“Sounds right.”

“And then it gets messy, the hostages get killed. What happens next?”

Shafer saw where Wells was headed. “The public pressure, we’d have to invade. Teach them a lesson.”

“Because from what I saw today, these guys, they’re young, but they’re real soldiers—”

“You took out four by yourself.”

“It was close. I’m not saying they could stop a commando team for long. But long enough to kill the hostages. Wasn’t there something like that in Nigeria?”

“Last year. The British sent in a team to rescue two hostages. They didn’t get there in time.”

“Let me chase this, Ellis.”

“I have to tell Duto what you found. You want this kid Wilfred choppered out, he’s going to insist on knowing what happened. And you know I’m right about that body. It needs to come home. Not fair to the family.”

“Give me the night. One night.”

“Best I can do, if the delay with the numbers from Thompson’s phone is my guide, NSA will need at least twenty-four hours to get anything on the Somali mobile numbers. So I’ll call over on those, and I’ll tell Duto what you found. But I forgot to ask you exactly where the camp is. Oops. He’ll make me call you back, but I can’t make you answer—”

“Thank you, Ellis.”

“Not finished. By the time Duto wakes up tomorrow, I won’t be able to put him off any longer. And he wakes up early. Which means within twenty hours, give or take, early afternoon tomorrow your time, dawn here, we’ll have a team on the way to the camp to pick up what’s left of Scott Thompson. And the families are going to know. After that, you better figure things will happen fast. Not to mention whatever James Thompson tells the Kenyan police.”

A long sigh from the other side of the world. “I get it. Can I go now?”

After all he’d done, Wells still acted every so often like the high school football star he’d once been. The coolest kid in town. Shafer relished those offhand moments. He hoped they revealed that Wells’s sunny Montana boyhood hadn’t entirely fled his soul.

“Try not to get in too much trouble.”

“Call me if NSA comes through.” Click.

Shafer returned his attention to the bowl on his desk. Unfortunately, the life expectancy of Frosted Flakes was measured in minutes. They sagged in the Lactaid like an overage starlet’s arms. Even so, Shafer shoveled them into his mouth, hoping the sugar rush would give him a kick start as he imagined how to spin this call to Duto.

He’d just finished when the phone on his desk trilled. This time the caller ID showed Duto’s office.

“I saw the press conference. You were right.”

“Not why I’m calling. Can you come up? There’s something you need to see.”

Duto’s personal assistant, a bright-eyed thirty-something who would surely join Duto in his quest for the Senate, led Shafer into the director’s giant seventh-floor office. Shafer had been introduced to the assistant at least twice but refused to remember his name. Duto raised a single finger, the universal Give me a minute sign, and went back to pecking at his keyboard.

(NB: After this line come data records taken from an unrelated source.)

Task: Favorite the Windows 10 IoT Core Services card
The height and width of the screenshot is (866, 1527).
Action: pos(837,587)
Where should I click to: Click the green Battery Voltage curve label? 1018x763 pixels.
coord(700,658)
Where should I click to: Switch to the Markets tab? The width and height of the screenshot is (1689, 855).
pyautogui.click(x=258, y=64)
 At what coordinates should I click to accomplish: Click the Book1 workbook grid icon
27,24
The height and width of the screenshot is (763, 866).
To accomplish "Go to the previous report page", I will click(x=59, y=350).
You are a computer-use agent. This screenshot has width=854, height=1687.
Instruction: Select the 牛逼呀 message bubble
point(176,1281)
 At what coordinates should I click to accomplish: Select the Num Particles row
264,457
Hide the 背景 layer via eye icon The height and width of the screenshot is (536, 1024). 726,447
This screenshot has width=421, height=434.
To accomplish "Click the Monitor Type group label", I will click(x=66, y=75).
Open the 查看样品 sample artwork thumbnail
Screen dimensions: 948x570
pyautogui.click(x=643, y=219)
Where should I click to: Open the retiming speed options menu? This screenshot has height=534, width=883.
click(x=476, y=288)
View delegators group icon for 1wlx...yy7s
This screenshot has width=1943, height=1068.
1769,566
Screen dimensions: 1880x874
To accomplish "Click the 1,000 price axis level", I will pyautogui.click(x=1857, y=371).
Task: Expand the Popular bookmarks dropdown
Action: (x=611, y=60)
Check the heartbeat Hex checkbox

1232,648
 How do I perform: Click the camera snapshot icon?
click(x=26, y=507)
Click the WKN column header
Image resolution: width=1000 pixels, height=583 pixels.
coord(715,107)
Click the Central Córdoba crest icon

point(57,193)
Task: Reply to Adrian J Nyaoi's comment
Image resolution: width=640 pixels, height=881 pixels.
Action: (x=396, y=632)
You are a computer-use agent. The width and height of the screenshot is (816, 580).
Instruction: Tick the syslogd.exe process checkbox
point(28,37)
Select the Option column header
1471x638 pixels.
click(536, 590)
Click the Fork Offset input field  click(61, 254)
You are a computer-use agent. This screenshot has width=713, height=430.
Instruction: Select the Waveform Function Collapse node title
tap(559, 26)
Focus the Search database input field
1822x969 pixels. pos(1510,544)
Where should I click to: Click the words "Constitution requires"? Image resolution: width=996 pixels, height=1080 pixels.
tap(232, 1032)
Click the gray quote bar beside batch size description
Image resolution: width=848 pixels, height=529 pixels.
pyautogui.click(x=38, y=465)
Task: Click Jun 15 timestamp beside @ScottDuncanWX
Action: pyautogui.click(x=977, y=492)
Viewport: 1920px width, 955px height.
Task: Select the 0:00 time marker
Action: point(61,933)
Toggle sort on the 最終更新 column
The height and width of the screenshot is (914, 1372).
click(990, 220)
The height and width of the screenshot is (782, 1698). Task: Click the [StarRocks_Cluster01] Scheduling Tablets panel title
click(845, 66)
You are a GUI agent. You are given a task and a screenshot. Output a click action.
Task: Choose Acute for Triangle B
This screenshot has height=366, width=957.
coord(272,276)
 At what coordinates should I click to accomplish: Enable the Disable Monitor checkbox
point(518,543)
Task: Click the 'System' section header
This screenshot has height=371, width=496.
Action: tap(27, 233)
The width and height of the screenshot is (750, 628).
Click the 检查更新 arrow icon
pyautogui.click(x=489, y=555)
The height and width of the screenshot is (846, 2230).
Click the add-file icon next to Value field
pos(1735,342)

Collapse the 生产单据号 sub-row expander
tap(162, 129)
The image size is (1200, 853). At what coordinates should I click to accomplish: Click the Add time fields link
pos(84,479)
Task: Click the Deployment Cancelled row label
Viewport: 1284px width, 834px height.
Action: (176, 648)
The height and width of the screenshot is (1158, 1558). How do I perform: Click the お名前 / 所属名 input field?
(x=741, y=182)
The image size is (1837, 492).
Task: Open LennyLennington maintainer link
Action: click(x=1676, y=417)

Over the years, Duto’s office had filled with the gifts that men like him received for the work of their subordinates. The items ranged from kitschy to extraordinary. Tucked on a bookshelf, on a cream-colored card an eighth-inch thick, a personal note from Prince William. In tightly scrawled blue ink, the prince elliptically thanked Duto for disrupting a terrorist plot against Kate Middleton on a trip the princess had taken to Turkey. Hanging on the room’s far wall, a fifteenth-century Katana samurai sword, three feet of sleek and vicious steel. The sword arrived after the agency intercepted four North Korean operatives plotting to bomb Tokyo’s subways. On Duto’s desk, the depth gauge from a miniature submarine that a Mexican drug gang had used to move tons of cocaine. The Drug Enforcement Administration offered up the gauge to commemorate the agency’s help in disrupting the cartel.

The sheer number of tokens in the office testified both to Duto’s longevity as director and the CIA’s reach. The agency went wherever the United States had interests, and the United States had interests everywhere. Even eastern Kenya. Shafer wondered what trinket Duto would receive if the agency rescued the hostages. Probably nothing. He’d settle for a Senate seat.

Shafer grabbed the Katana off the wall. The sword’s blade was narrow and angled and polished so closely that it seemed to glow. Shafer took a practice swipe. Duto ignored him and kept typing. The assistant raised a hand.

“I don’t think you should be doing that.”

“Avast, Handy Smurf—”

“Handy Smurf?”

“Out!” Shafer sliced at him. The blade nearly sliced off the tip of the assistant’s tie. He fled. Shafer raised the Katana high in victory.

Duto stopped typing. “Unnecessary.”

“I get bored, I act out.”

“Put it back before you hurt yourself.”

Shafer sat, resting the blade on his lap. “Think they’ll let you keep it?”

“Sadly, no. I didn’t know when I got it, but it came straight out of the Tokyo Museum. Been appraised at six hundred thousand.”

“A little over the gift limit.”

Duto turned his laptop around so Shafer could see the screen. “Recognize her?”

The woman’s face filled nearly the entire screen, with slivers of a mud wall visible behind her. She had circles under her eyes and a scared puckered mouth. But she was still beautiful. Still Gwen Murphy.

“This was emailed to Brandon Murphy’s personal account six hours ago.” Duto pulled up two more photos, Hailey and Owen. “These two went to the Barnes and Broder families.”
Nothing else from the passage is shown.